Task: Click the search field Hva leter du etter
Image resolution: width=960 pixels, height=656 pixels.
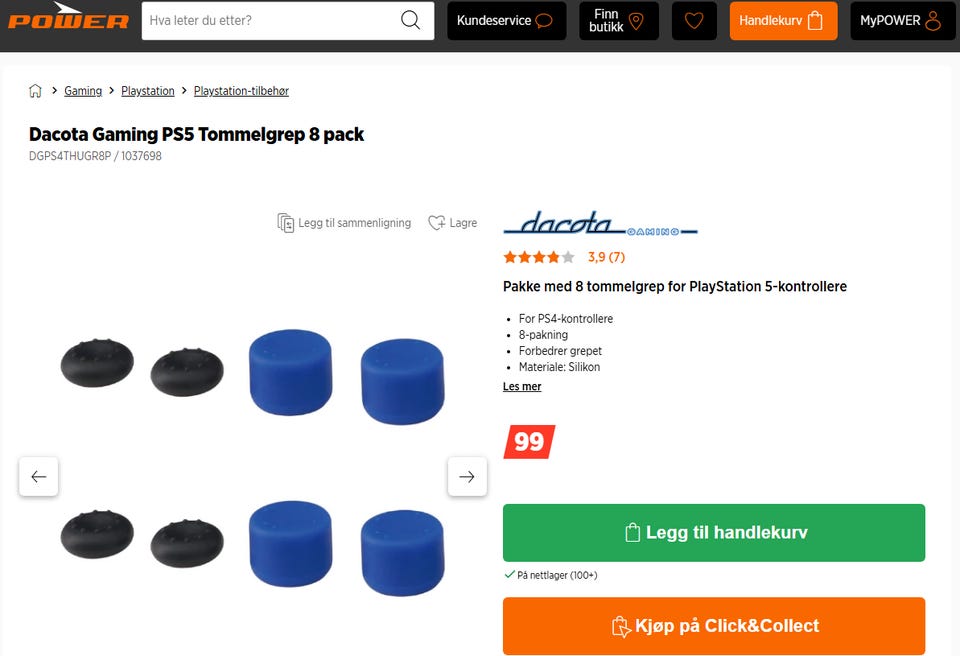Action: tap(269, 21)
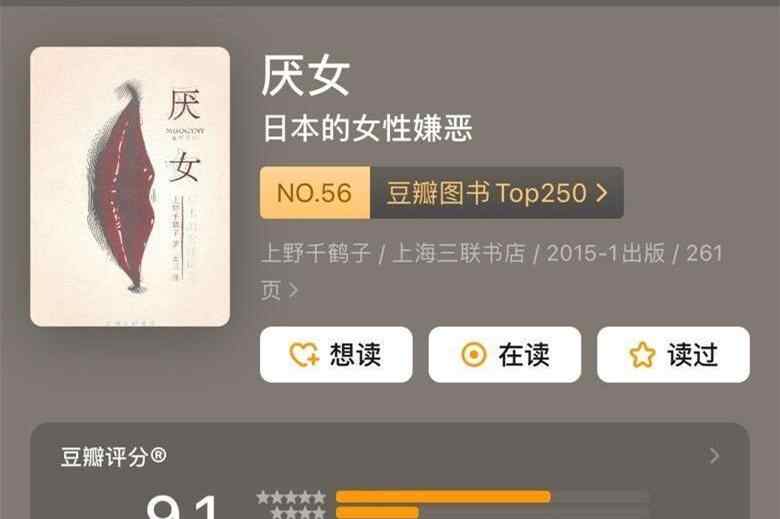Tap the ® symbol beside 豆瓣评分
The width and height of the screenshot is (780, 519).
[x=158, y=455]
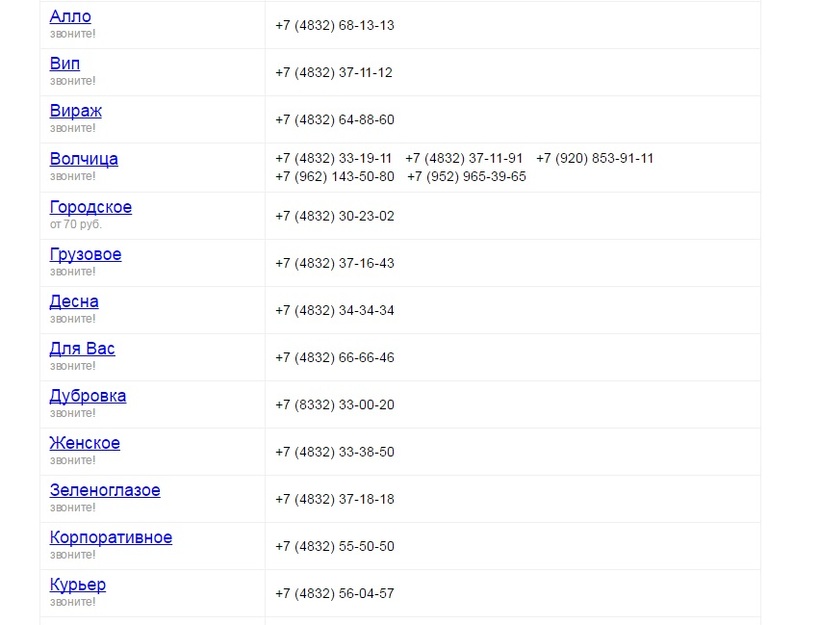Click the Грузовое link
The image size is (820, 625).
tap(86, 255)
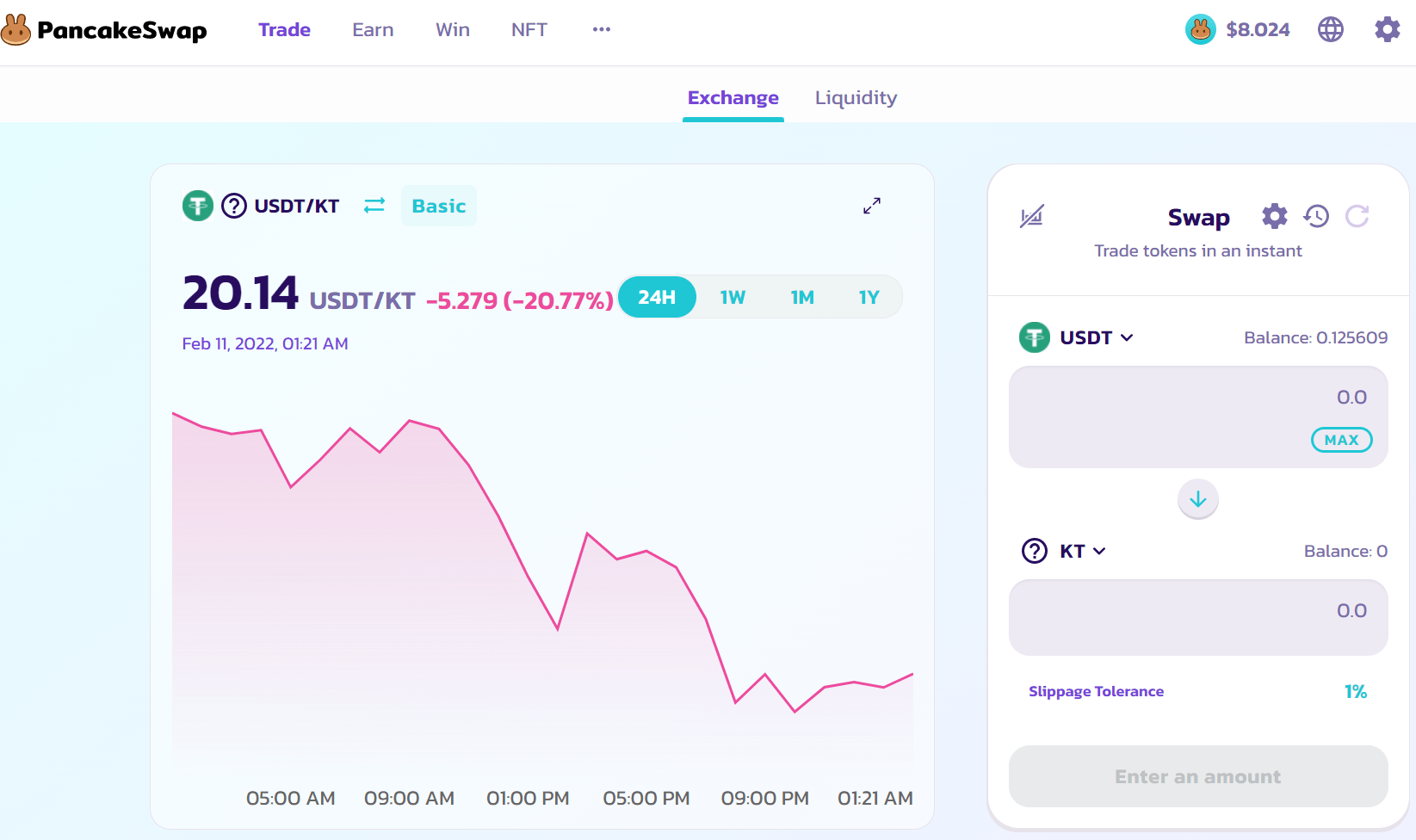
Task: Click the MAX balance button
Action: (1340, 440)
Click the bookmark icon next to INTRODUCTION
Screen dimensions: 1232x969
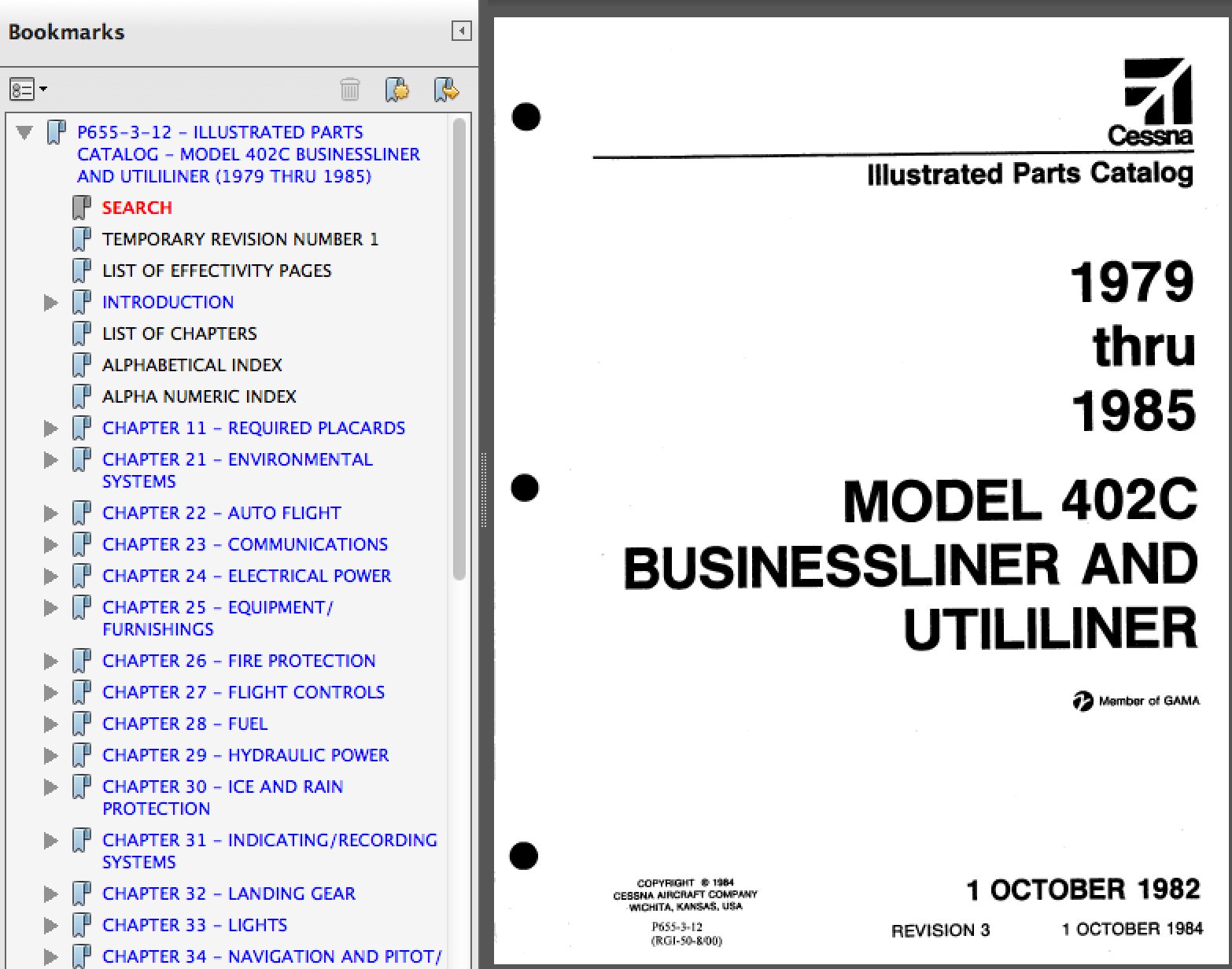(83, 301)
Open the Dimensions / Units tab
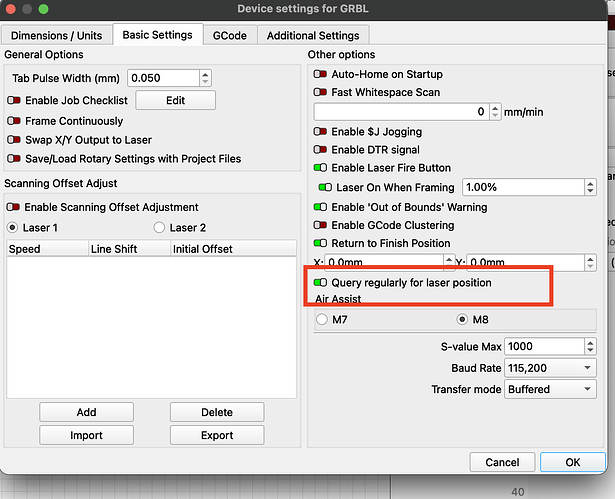This screenshot has height=499, width=615. (56, 35)
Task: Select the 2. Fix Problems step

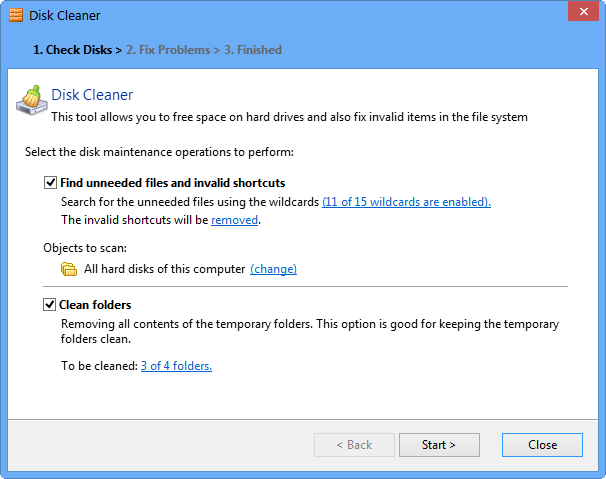Action: coord(168,50)
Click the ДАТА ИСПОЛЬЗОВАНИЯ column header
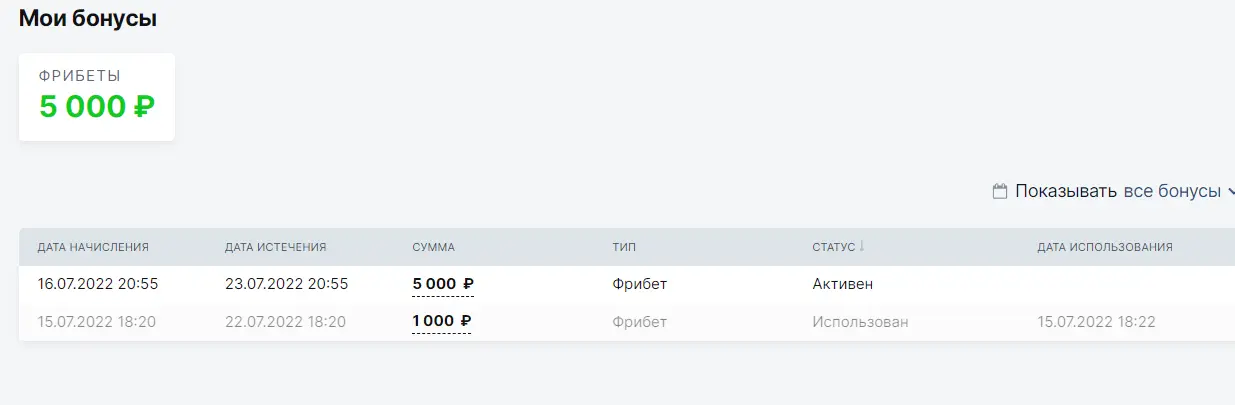 click(1104, 247)
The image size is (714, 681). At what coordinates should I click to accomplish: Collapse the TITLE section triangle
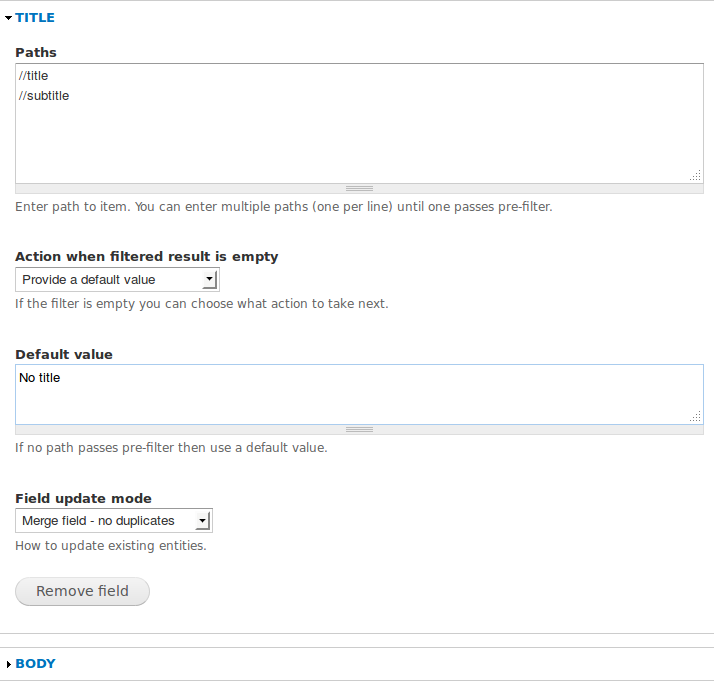tap(8, 18)
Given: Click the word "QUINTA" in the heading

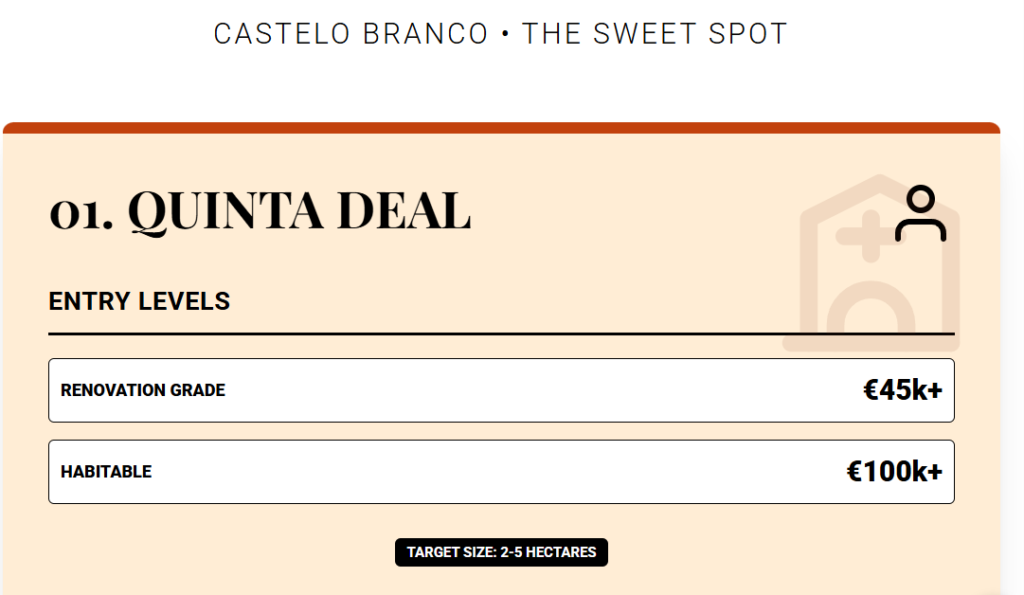Looking at the screenshot, I should pyautogui.click(x=227, y=212).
= = = = =
_WHAT THE TASK REQUIRES_
The data should be printed again unchanged; leave its pictures out.

_ANSWER FOR THIS EXERCISE_
Task: Click the search field Hva leter du etter
Image resolution: width=960 pixels, height=656 pixels.
Action: tap(269, 21)
Tap the ® symbol beside 豆瓣评分
The width and height of the screenshot is (780, 519).
[x=158, y=455]
Click the Грузовое link
The image size is (820, 625).
tap(86, 255)
Task: Click the MAX balance button
Action: (1340, 440)
Click the bookmark icon next to INTRODUCTION
Screen dimensions: 1232x969
(83, 301)
Open the Dimensions / Units tab
This screenshot has height=499, width=615. (56, 35)
Task: Select the 2. Fix Problems step

Action: coord(168,50)
Click the ДАТА ИСПОЛЬЗОВАНИЯ column header
 click(1104, 247)
The image size is (714, 681). At what coordinates should I click to accomplish: Collapse the TITLE section triangle
tap(8, 18)
Given: Click the word "QUINTA" in the heading

Looking at the screenshot, I should pyautogui.click(x=227, y=212).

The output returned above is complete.